→ WHAT IS BEING ASKED
Starting with the line that contains "Screen dimensions: 1181x1008" and going on through the end of the data, write those lines out again with their requests, and adjust every coordinate in the answers by adding -107. Leave the pictures out.

→ ITEMS
..............................

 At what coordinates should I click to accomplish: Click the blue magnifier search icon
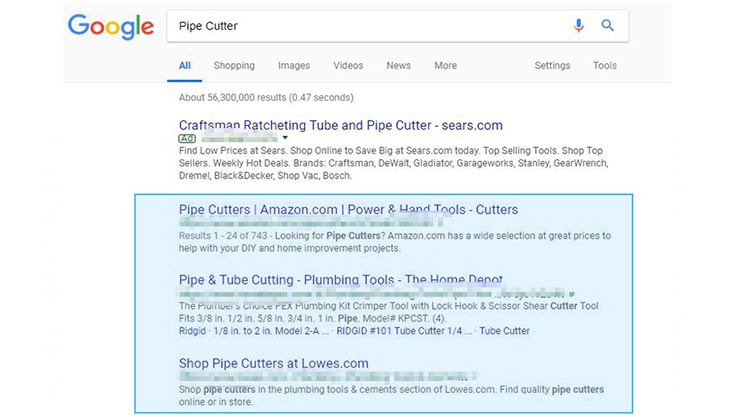607,26
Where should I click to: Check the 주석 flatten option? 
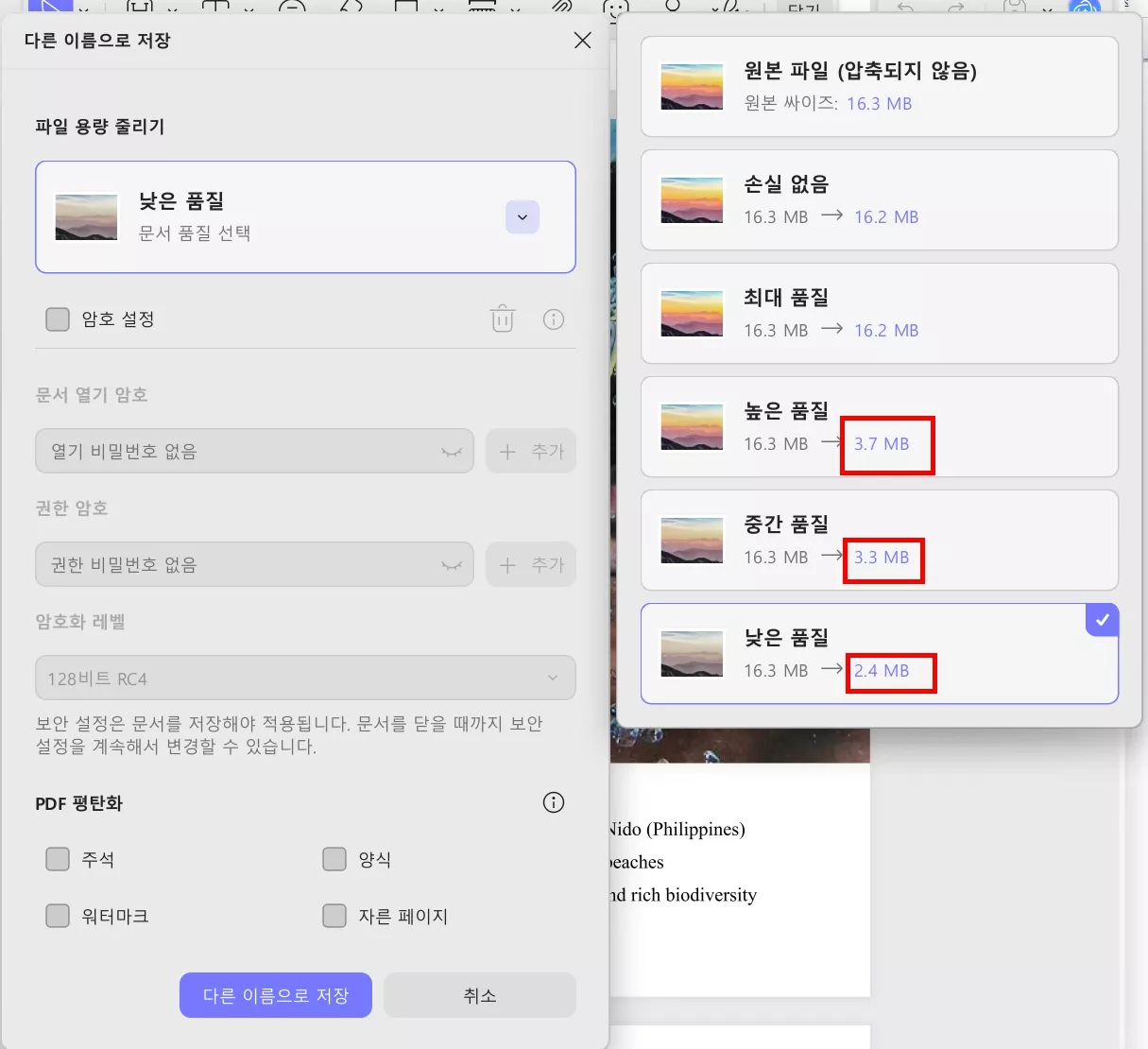pos(57,858)
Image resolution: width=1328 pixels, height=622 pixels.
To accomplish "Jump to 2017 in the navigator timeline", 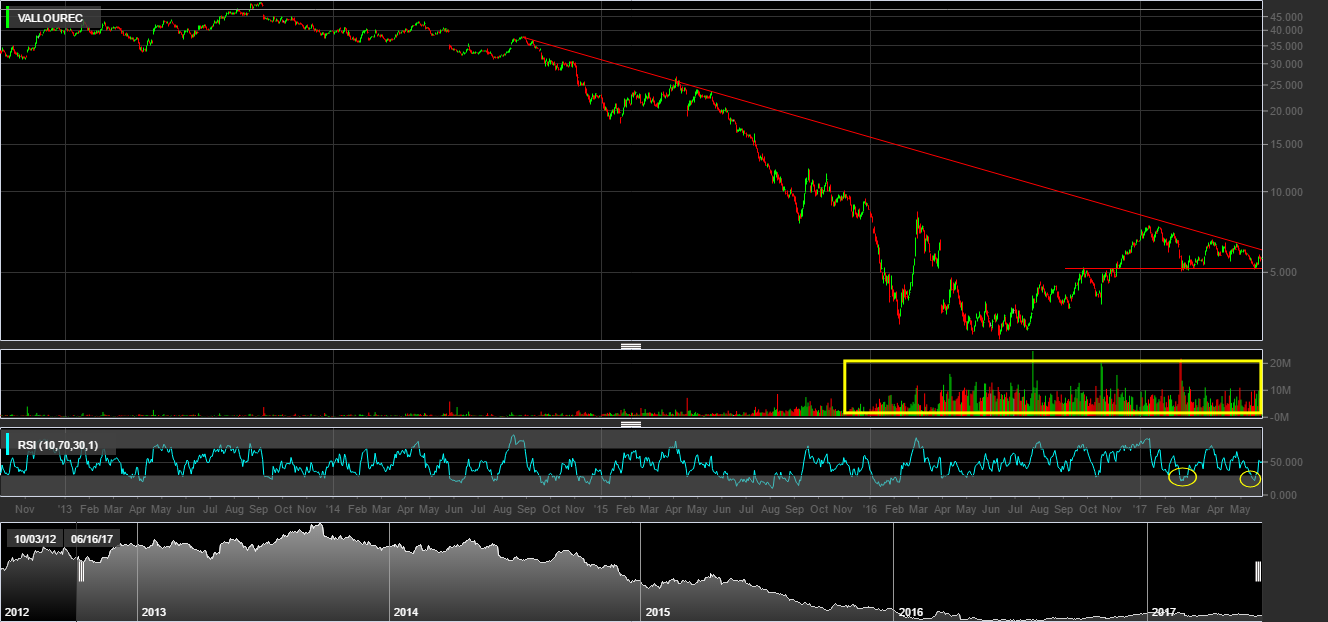I will point(1164,611).
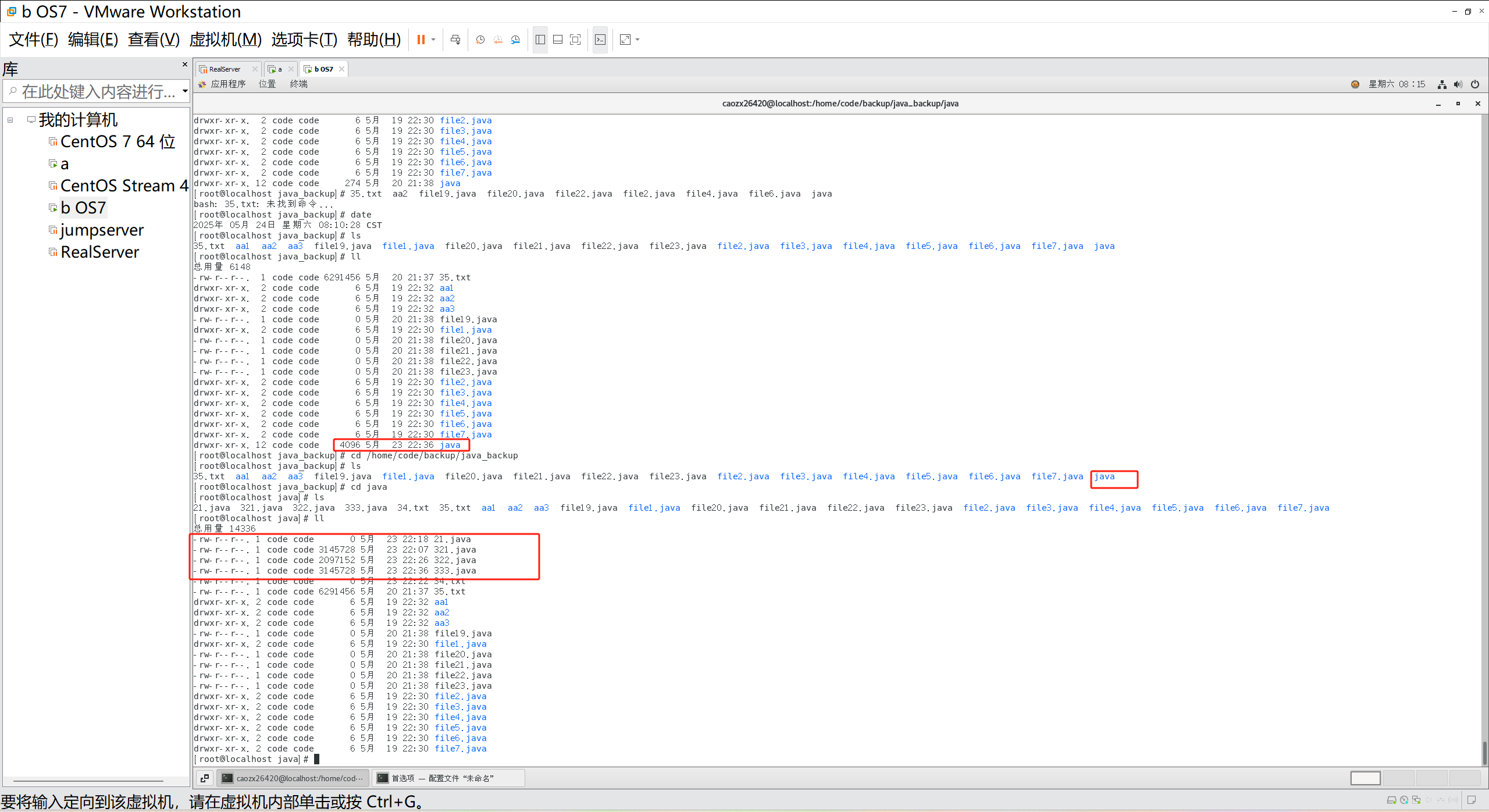Open the snapshot manager wrench-clock icon
1489x812 pixels.
[515, 40]
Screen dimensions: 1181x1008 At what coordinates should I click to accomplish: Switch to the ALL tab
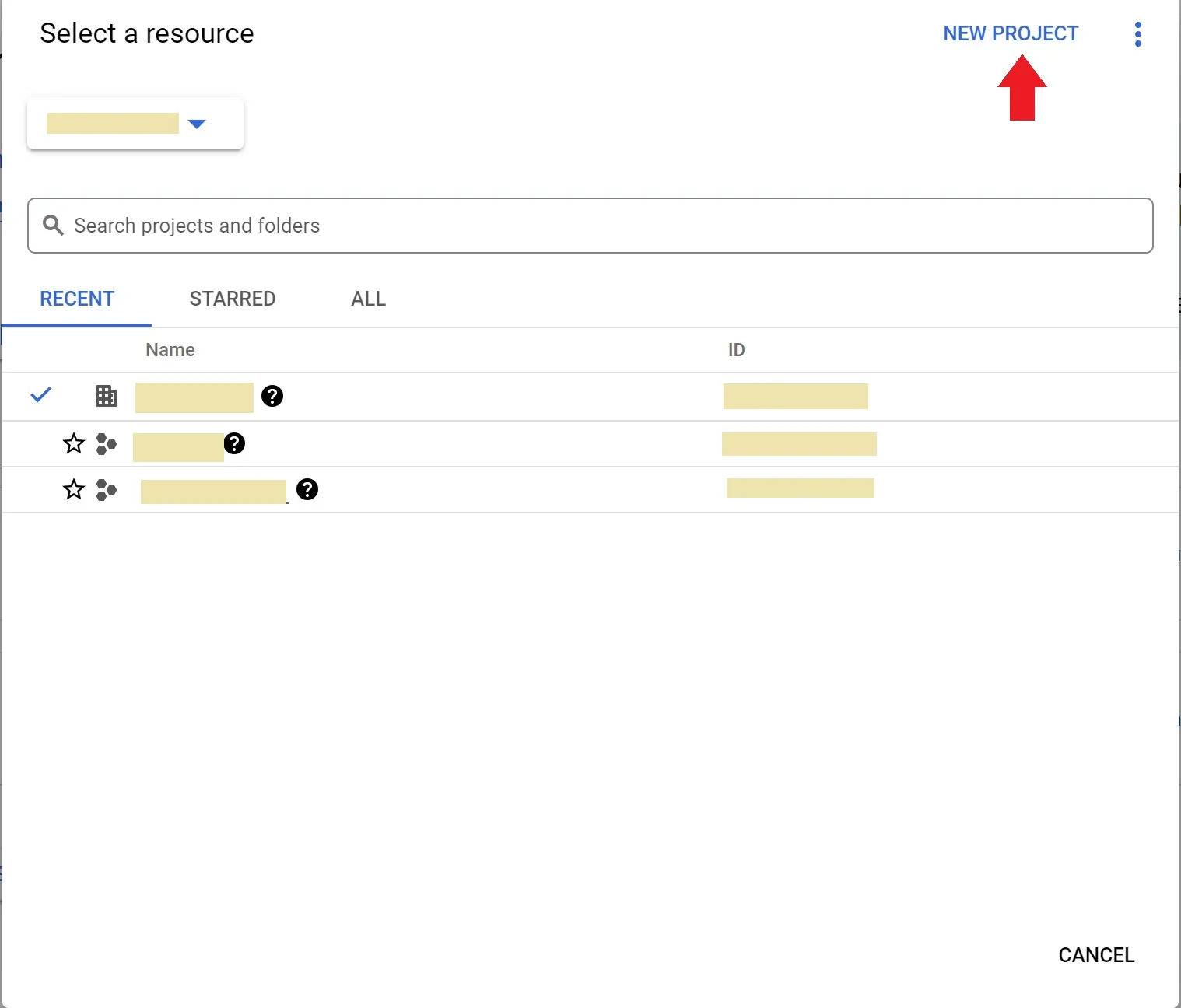point(368,299)
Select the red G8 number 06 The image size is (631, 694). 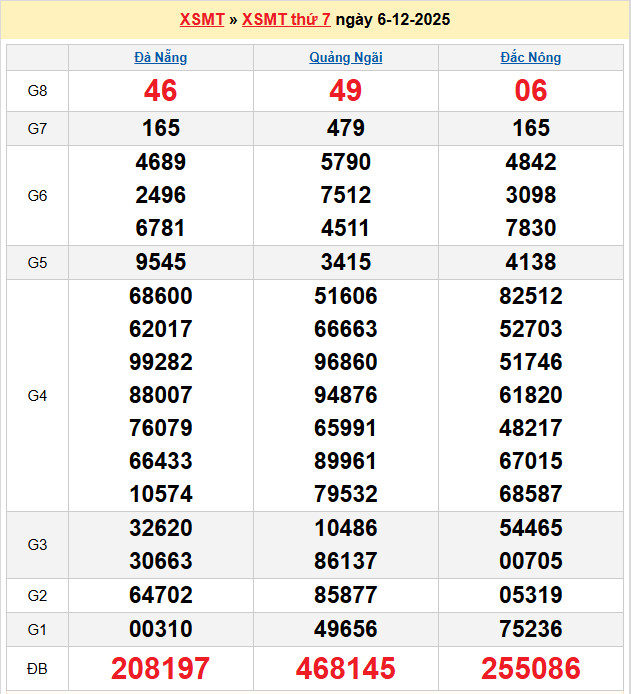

..............................

→ OUTPUT OF THE TASK
Screen dimensions: 1181x1008 At what coordinates should I click to accomplish: Switch to the ALL tab
point(261,192)
Select the red G8 number 06 The image size is (631, 694). 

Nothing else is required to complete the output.